Arne kent de verhalen: ‘Dit zijn mensen met verdriet en trauma’s. Ze hebben tijd, begrip en kansen nodig om vooruit te geraken.’ Ook de dertigjarige Faeiq kan me maar moeilijk aankijken wanneer hij vertelt dat zijn supermarkt in Irak werd platgebombardeerd en dat hij zijn familie al drie jaar niet meer heeft gezien. En dan is er nog de vrolijke Charles, die na een vakantie in België besliste te blijven omdat hij zich hier als homoseksueel veel veiliger en vrijer voelt dan in zijn thuisland.
Tine: ‘Elk verhaal is natuurlijk anders, maar het veelal moeilijke parcours dat iedereen hier aflegde zorgt onderling voor een samenhorigheidsgevoel.

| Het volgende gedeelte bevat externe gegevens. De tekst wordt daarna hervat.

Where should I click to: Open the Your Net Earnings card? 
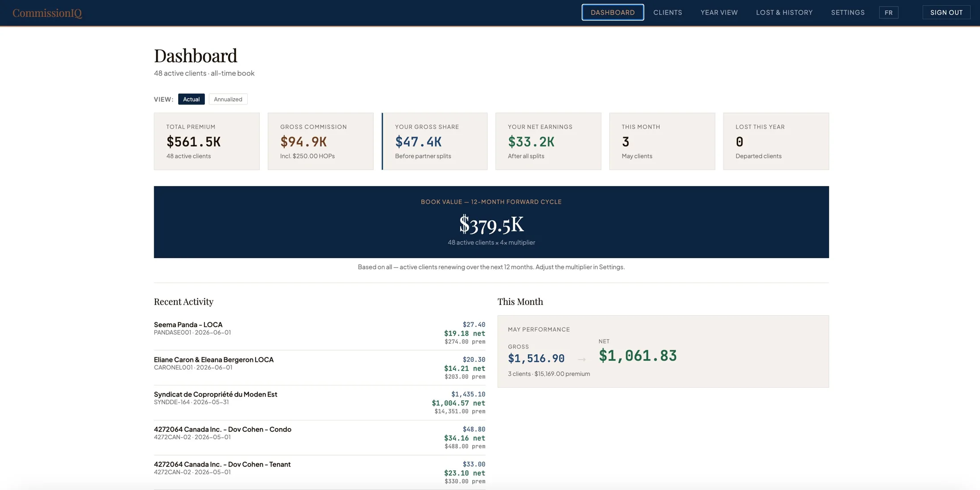click(x=548, y=141)
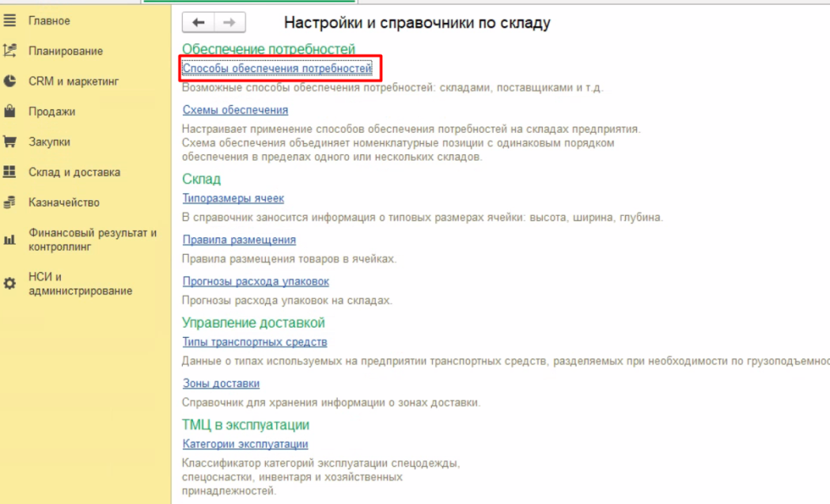Open the Казначейство section in sidebar
The height and width of the screenshot is (504, 830).
[63, 203]
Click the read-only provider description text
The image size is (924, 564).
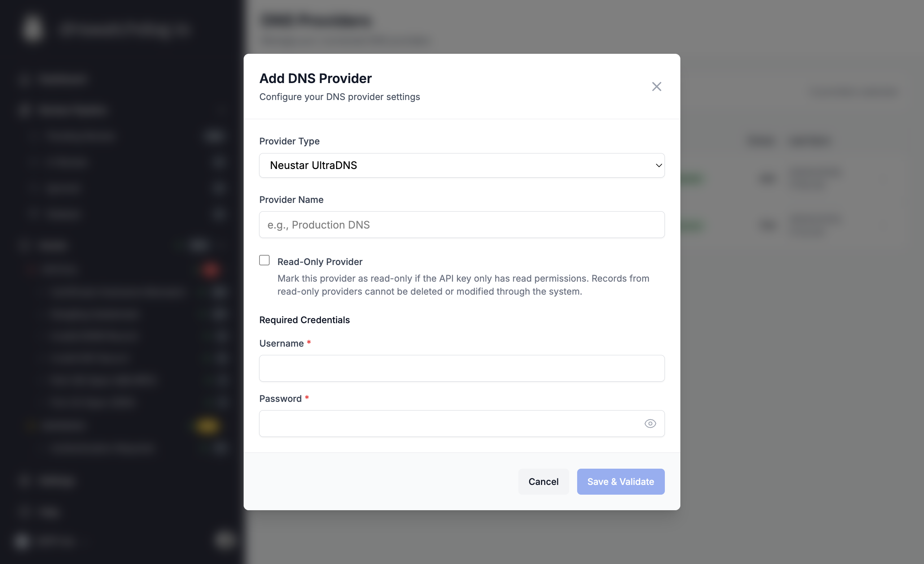463,285
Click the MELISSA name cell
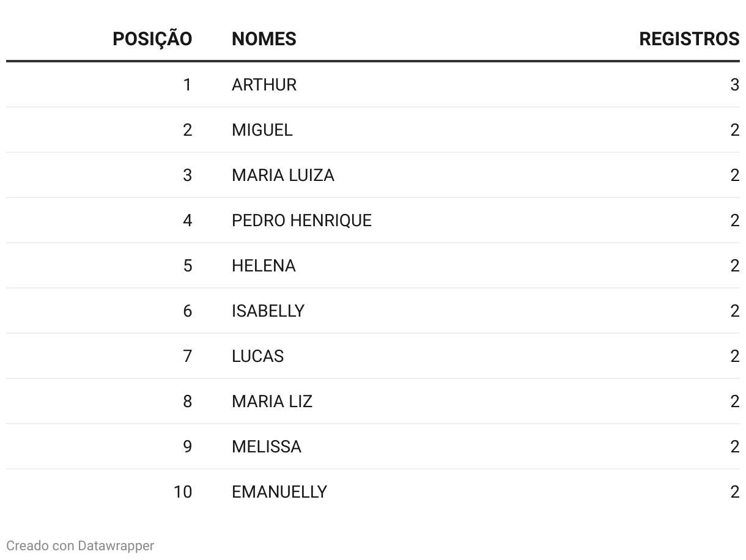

En natuurlijk is het niet altijd evident: de eerste dag troffen we twee mannen uit eenzelfde land, de ene katholiek, de andere moslim, neus aan neus aan. Dreigend, razend zelfs. Drie dagen en heel wat tactvolle gesprekken later stonden ze probleemloos zij aan zij in de keuken. En moet je dit zien: een filmpje van hen, een paar dagen geleden, samen uitbundig dansend in de keuken…’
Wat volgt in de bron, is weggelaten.